Paul and I love pasta – it’s affordable and can be made in so many ways, but we almost always stick to the basic pasta and tomato sauce combination, which is fine (especially since Paul makes a great classic tomato sauce) but once in a while we like to try something new.
I saw this recipe on Kraft Canada but I didn’t have some of the ingredients they called for so I adapted it to use the things I did have ready in my fridge instead of making a trip to the grocery store.
It turned out really well and is definitely something we’ll be doing more often. This recipe is super easy and quick and perfect for beginner cooks (like me) who want to do something a little more fancy than the usual pasta and tomato sauce.

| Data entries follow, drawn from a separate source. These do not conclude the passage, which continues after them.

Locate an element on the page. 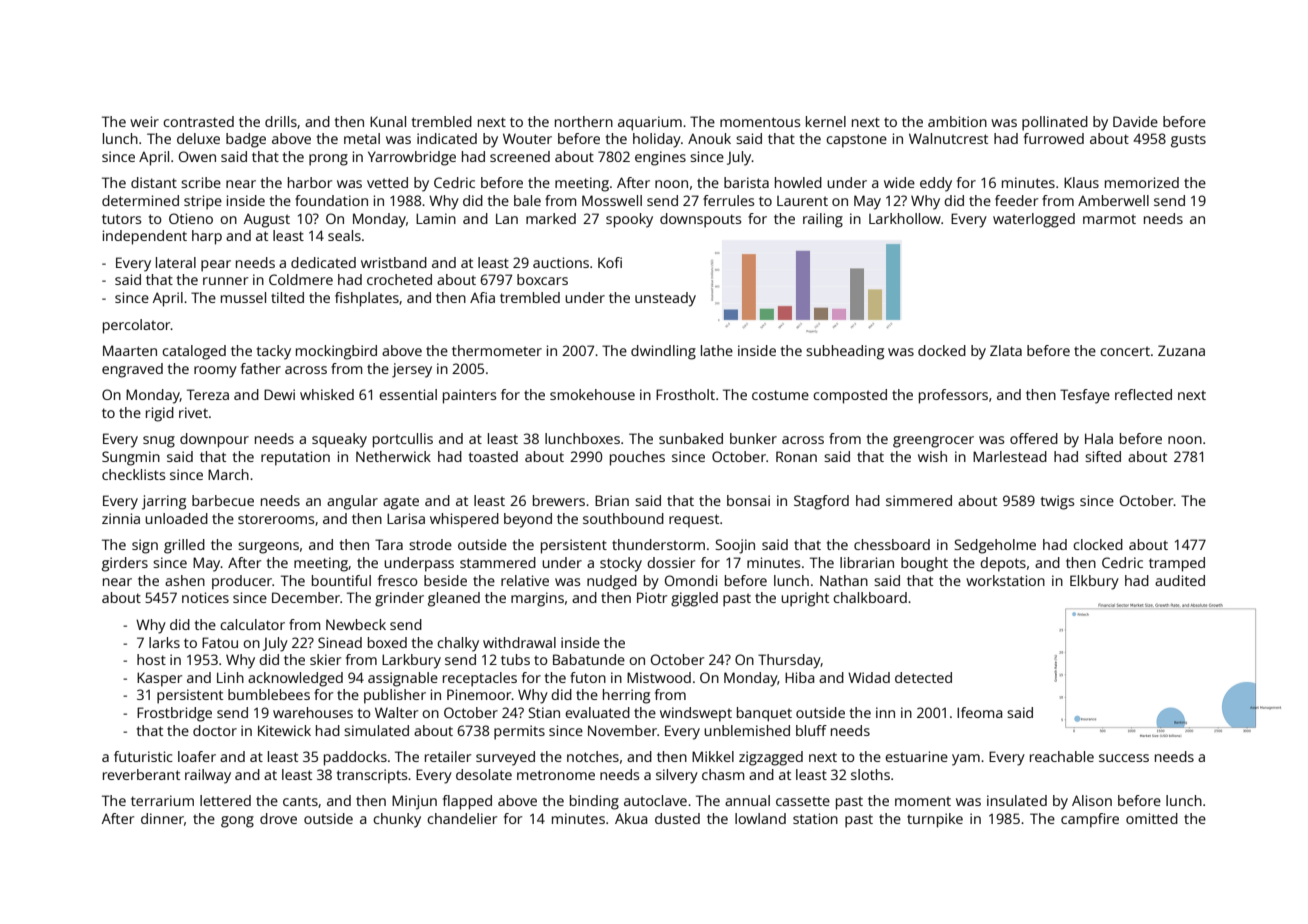 The image size is (1308, 924). concert is located at coordinates (1125, 351).
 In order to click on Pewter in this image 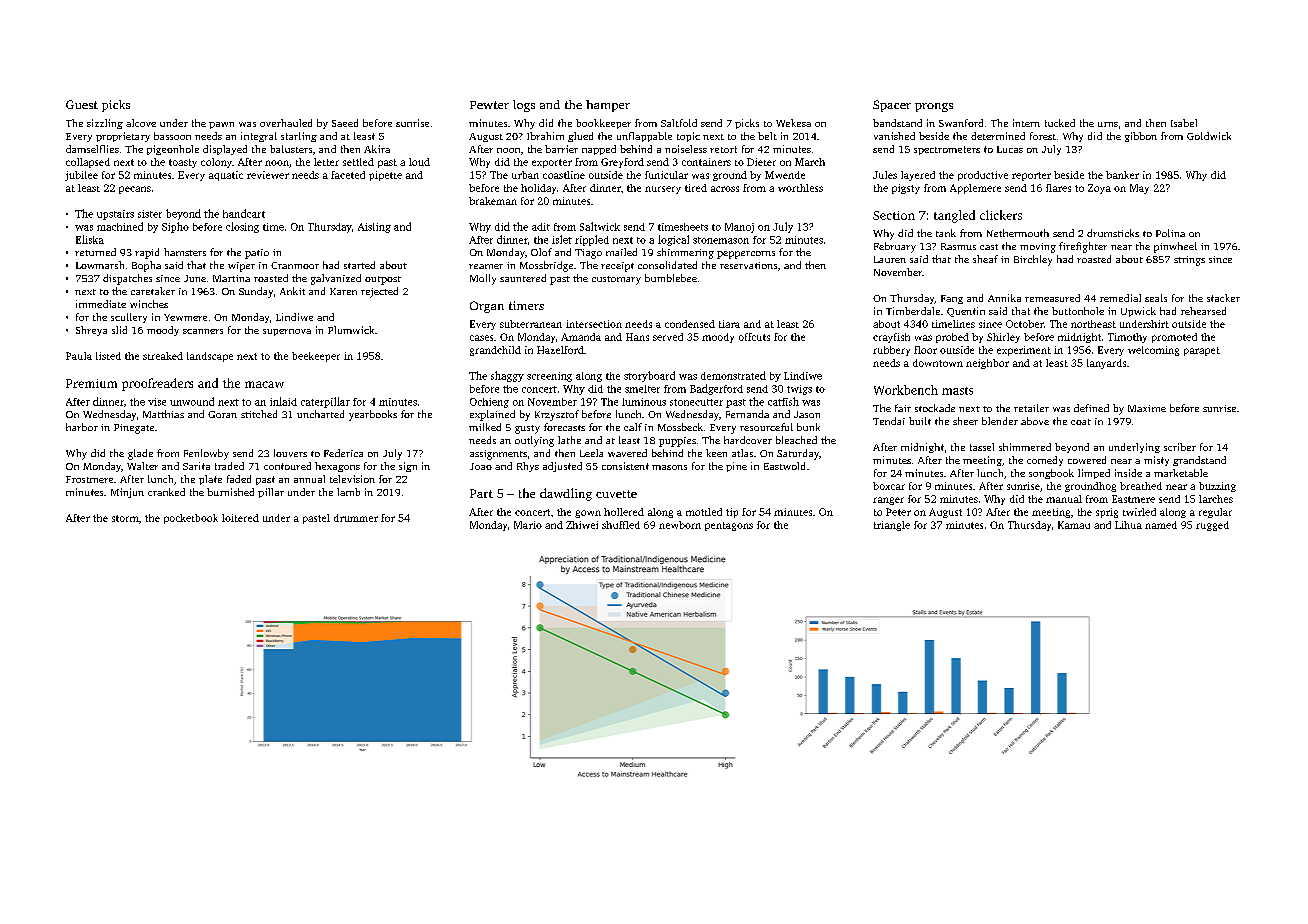, I will do `click(489, 105)`.
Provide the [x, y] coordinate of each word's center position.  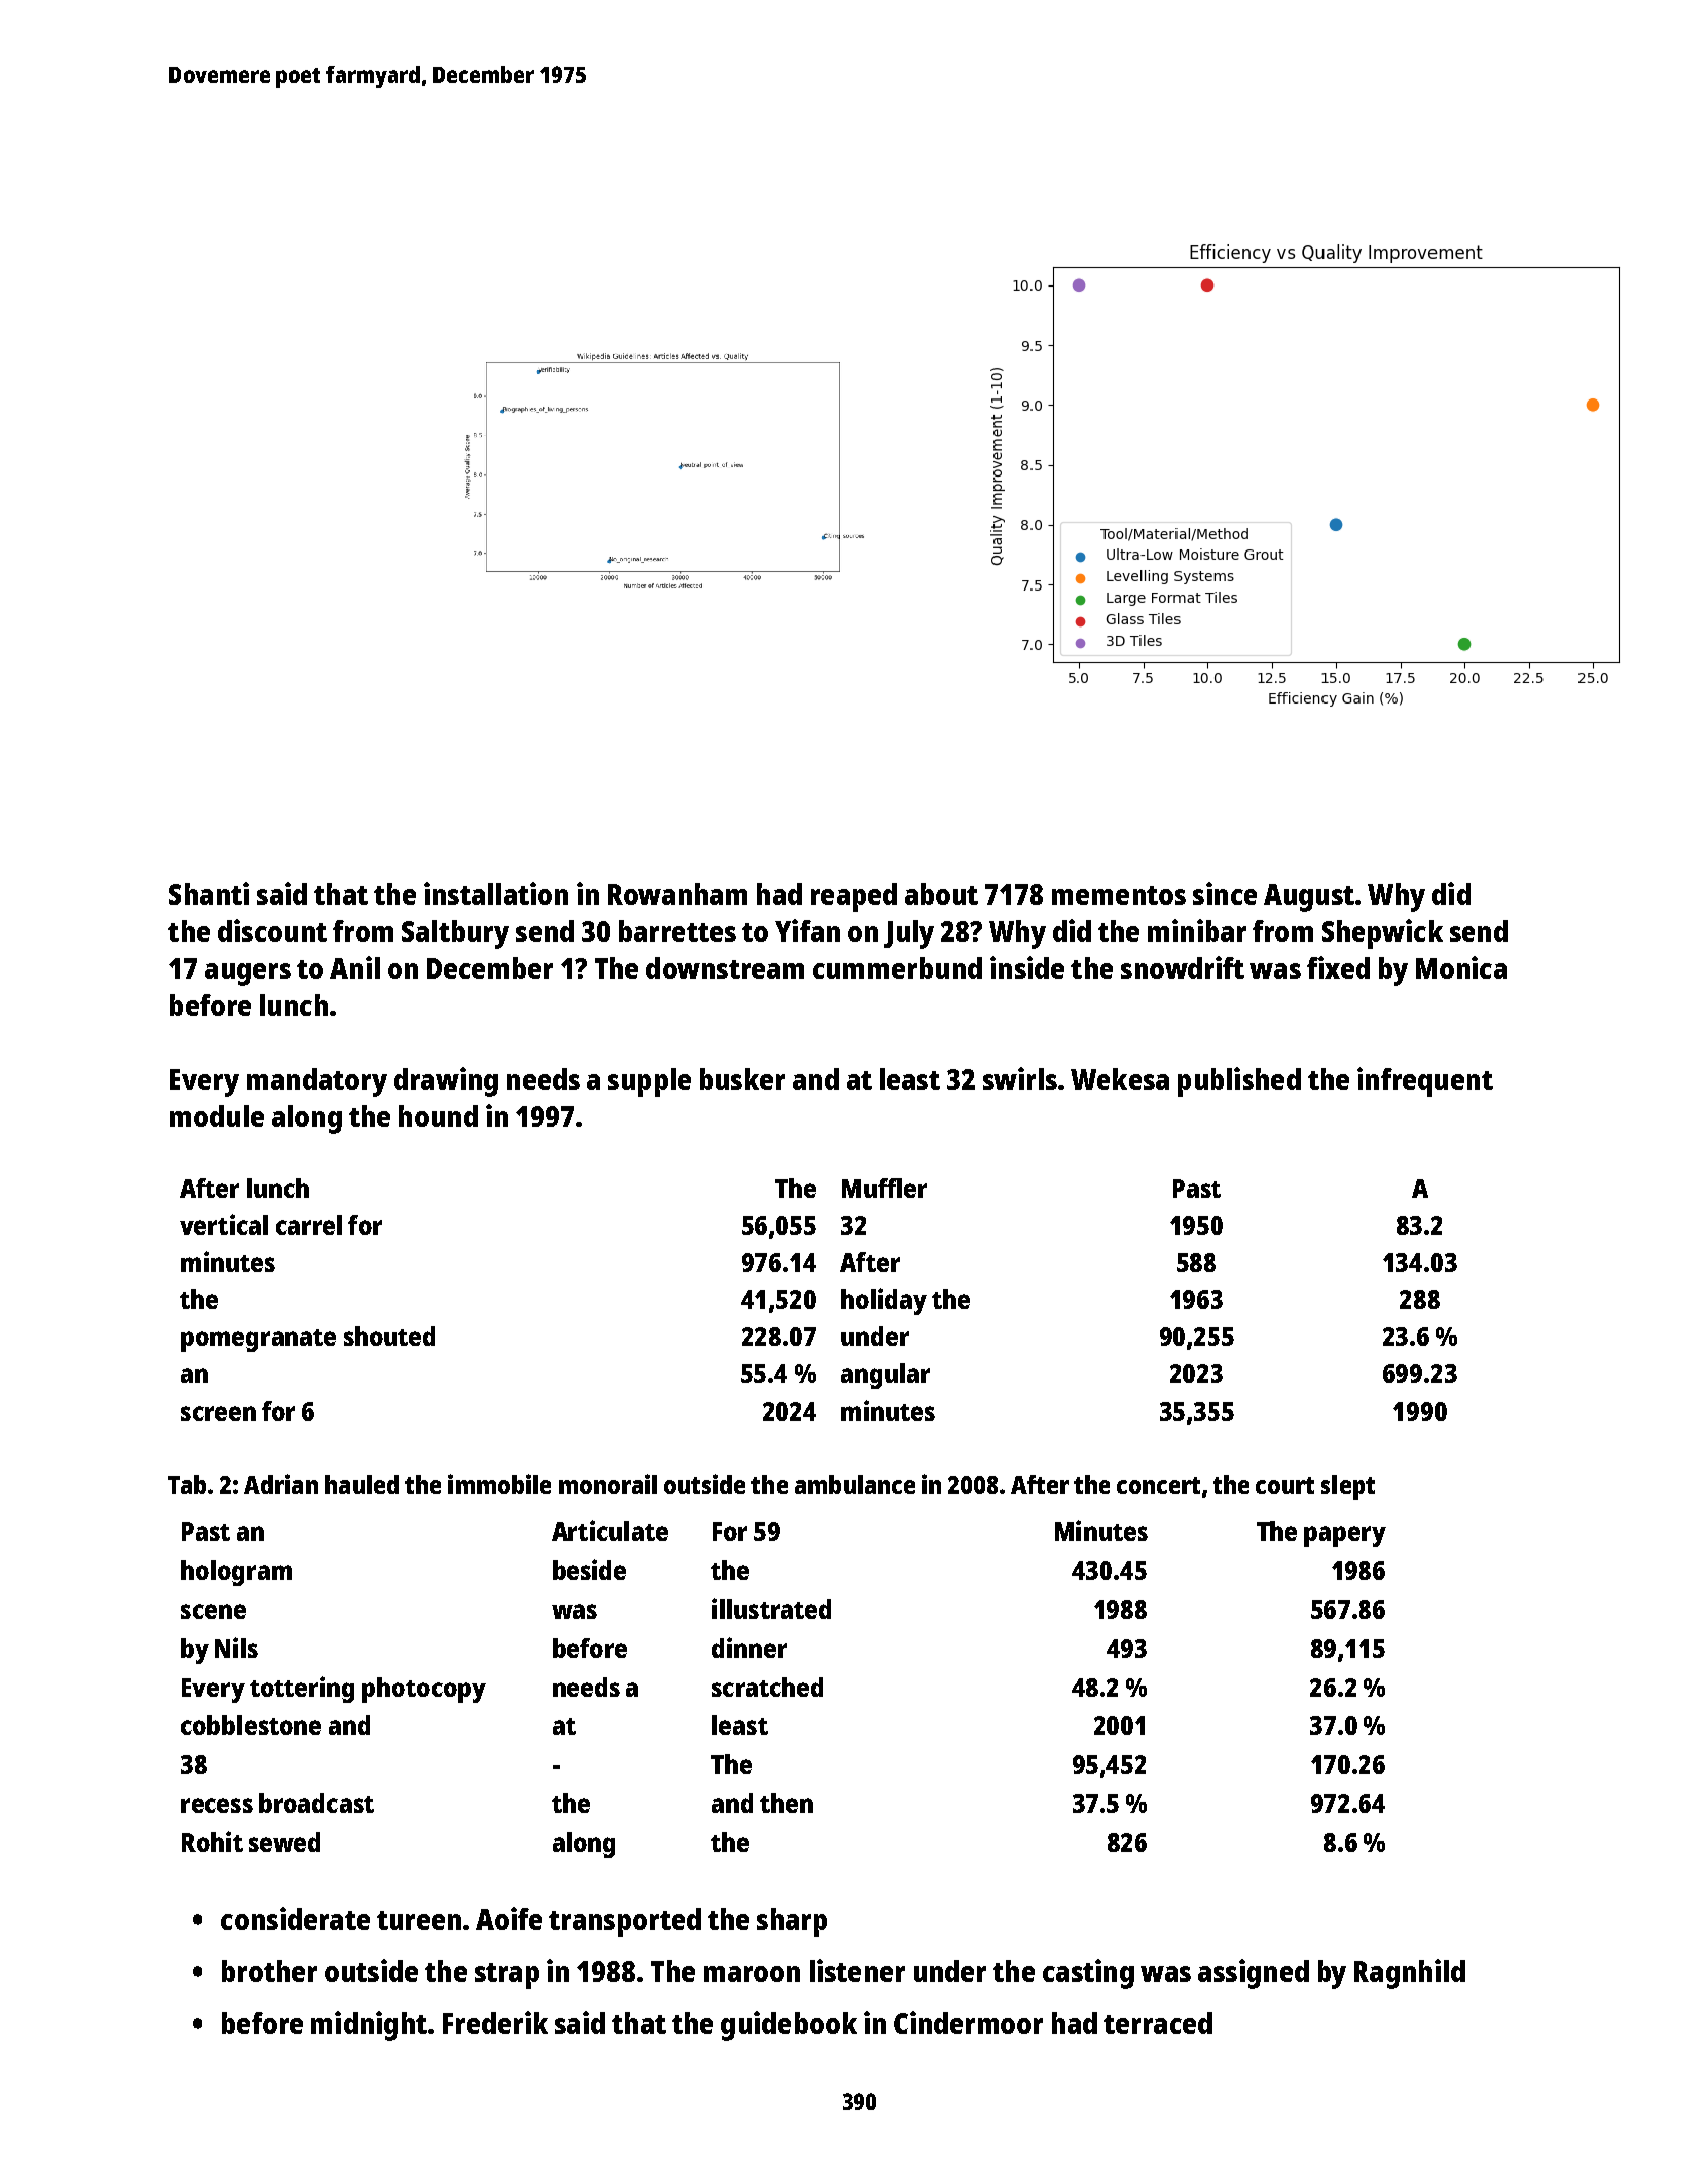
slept [1348, 1487]
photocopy [424, 1690]
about [941, 894]
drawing [446, 1082]
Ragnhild [1409, 1974]
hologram [236, 1573]
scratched [767, 1687]
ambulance [855, 1484]
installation [496, 893]
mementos [1119, 895]
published [1239, 1082]
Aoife [509, 1918]
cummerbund [897, 968]
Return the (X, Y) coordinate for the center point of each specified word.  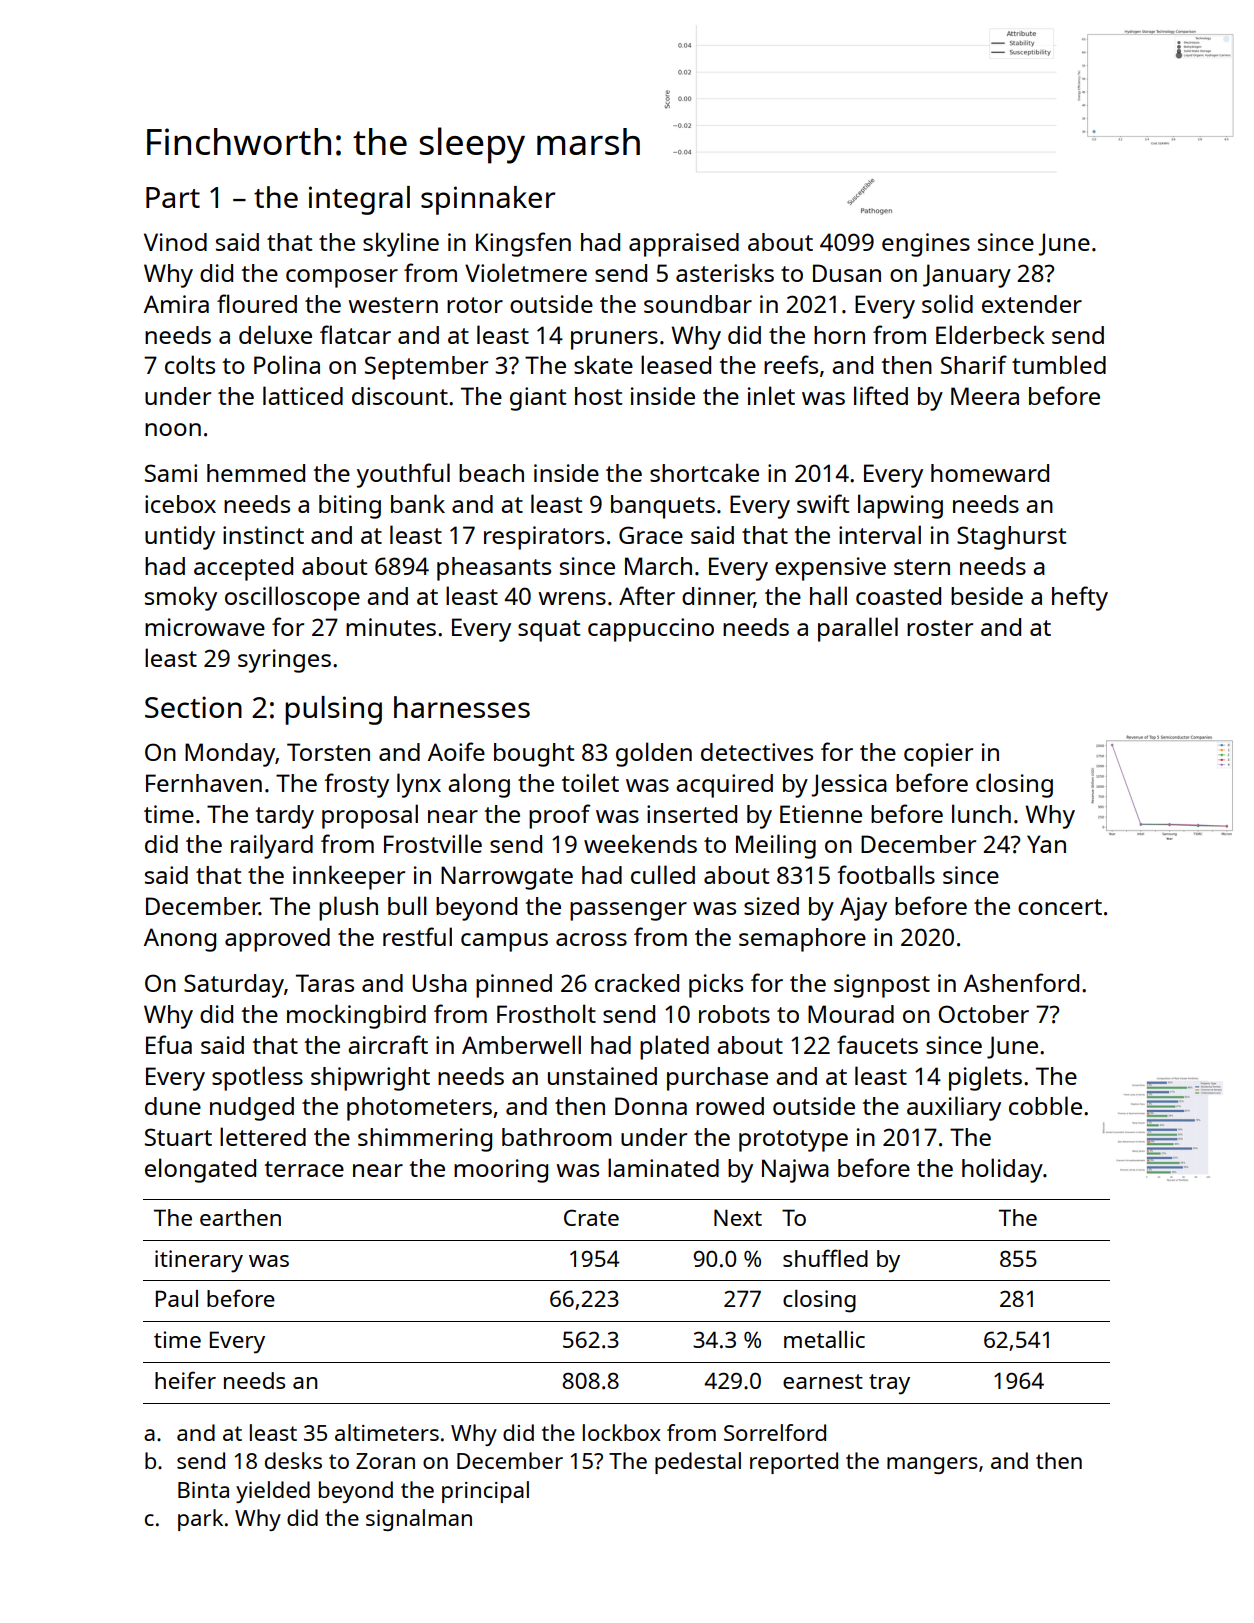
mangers (932, 1465)
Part (173, 197)
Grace (651, 535)
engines (926, 245)
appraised (684, 245)
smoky (181, 599)
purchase (717, 1079)
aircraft (388, 1044)
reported (794, 1463)
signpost (882, 986)
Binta (203, 1490)
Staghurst (1011, 538)
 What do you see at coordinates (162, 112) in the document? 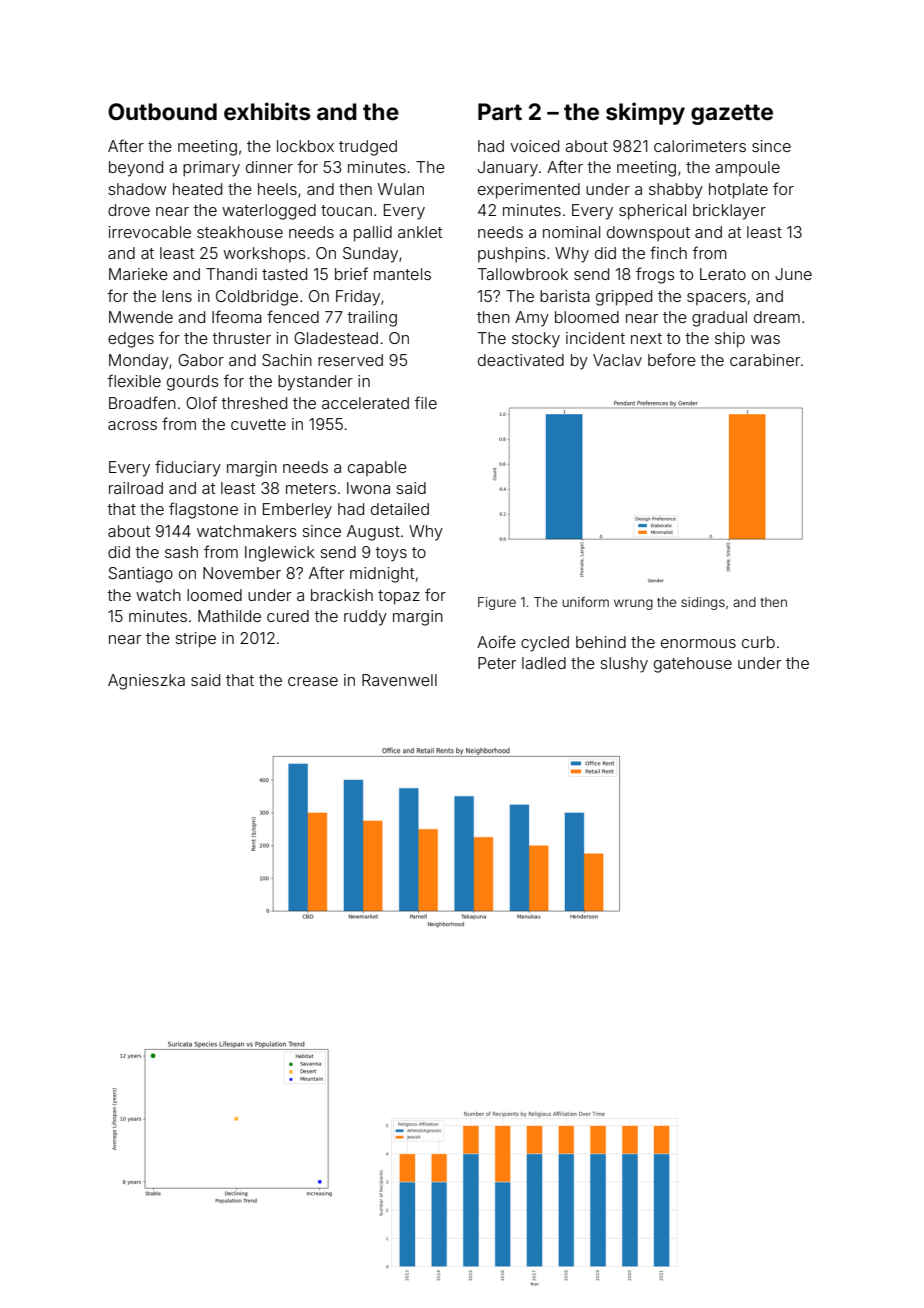
I see `Outbound` at bounding box center [162, 112].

Plus, this recipe is perfect for two people. One of my pet peeves is that almost all the recipes I find and want to try serve a huge amount of people, which is such a waste. I know that I can adapt any recipe down to two servings, but once in a while, it’s just nice to see something that’s made with a couple in mind.
ingredients
- 120 g linguine, uncooked
- 1 tablespoon olive oil
- 1/2 pound (225 g) uncooked jumbo shrimp, peeled and deveined
- 1/2 a red bell pepper, cut into thin strips
- 2 strips of bacon, cooked and cut into bite-size pieces
- 3/4 cup pasta sauce
- 2 tablespoons milk
- 1 teaspoon butter
directions
- Cook linguine as directed on package.
- Meanwhile, in a large skillet, heat the oil on medium-high heat. Add the shrimp and red peppers and cook until the shrimp turn pink (approximately 3 to 5 minutes).
- Turn the heat of the skillet down to low and add the pasta sauce and bacon. Mix all the ingredients in the skillet together. Add the milk and butter. Heat everything on low for about 5 minutes, stirring frequently.
- Drain the linguine and add to the ingredients in the skillet, tossing the noodles to make sure they're evenly coated.